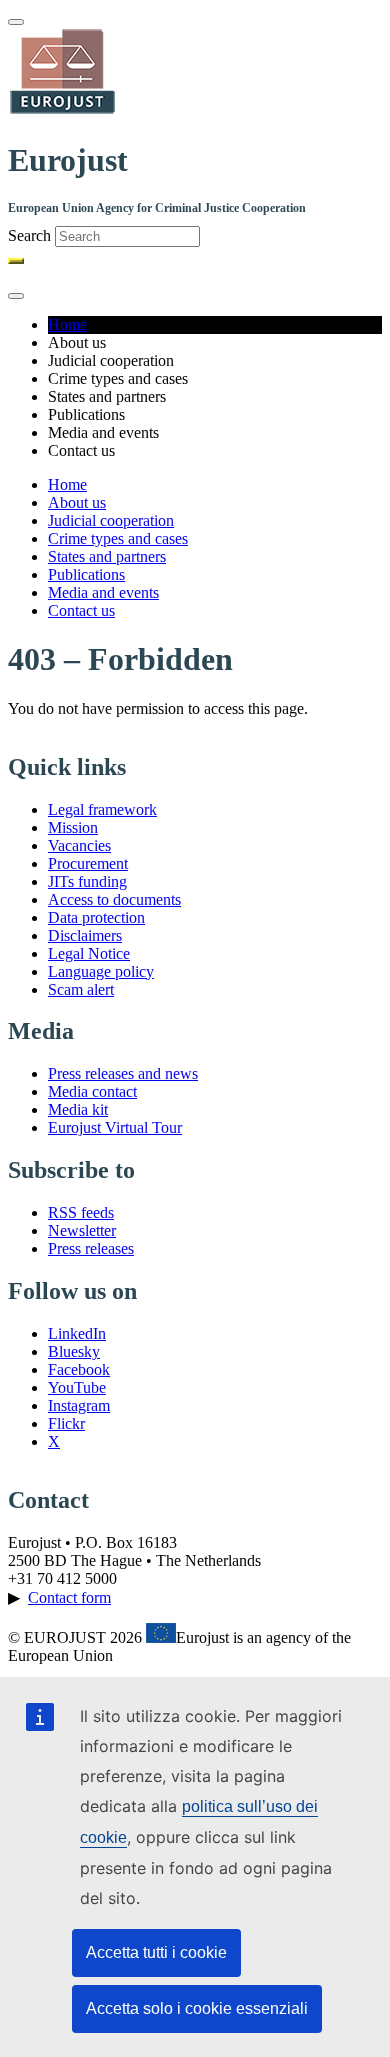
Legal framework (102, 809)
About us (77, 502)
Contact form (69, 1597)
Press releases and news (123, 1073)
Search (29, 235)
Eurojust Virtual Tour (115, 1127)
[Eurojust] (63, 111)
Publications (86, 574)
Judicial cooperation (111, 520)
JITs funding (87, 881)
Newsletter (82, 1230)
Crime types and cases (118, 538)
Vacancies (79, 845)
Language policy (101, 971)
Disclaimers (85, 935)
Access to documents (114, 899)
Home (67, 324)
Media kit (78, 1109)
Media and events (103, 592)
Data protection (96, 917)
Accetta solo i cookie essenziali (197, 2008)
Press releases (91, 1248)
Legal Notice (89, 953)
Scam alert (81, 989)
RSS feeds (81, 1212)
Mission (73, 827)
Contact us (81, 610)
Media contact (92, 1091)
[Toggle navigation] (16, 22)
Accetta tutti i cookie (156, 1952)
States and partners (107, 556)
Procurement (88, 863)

# Your objective:
Return an exact copy of only the lines from the one with "JITs funding (87, 881)" through the end of the listing above, both included.

# Written solution:
JITs funding (87, 881)
Newsletter (82, 1230)
Crime types and cases (118, 538)
Vacancies (79, 845)
Language policy (101, 971)
Disclaimers (85, 935)
Access to documents (114, 899)
Home (67, 324)
Media kit (78, 1109)
Media and events (103, 592)
Data protection (96, 917)
Accetta solo i cookie essenziali (197, 2008)
Press releases (91, 1248)
Legal Notice (89, 953)
Scam alert (81, 989)
RSS feeds (81, 1212)
Mission (73, 827)
Contact us (81, 610)
Media contact (92, 1091)
[Toggle navigation] (16, 22)
Accetta tutti i cookie (156, 1952)
States and partners (107, 556)
Procurement (88, 863)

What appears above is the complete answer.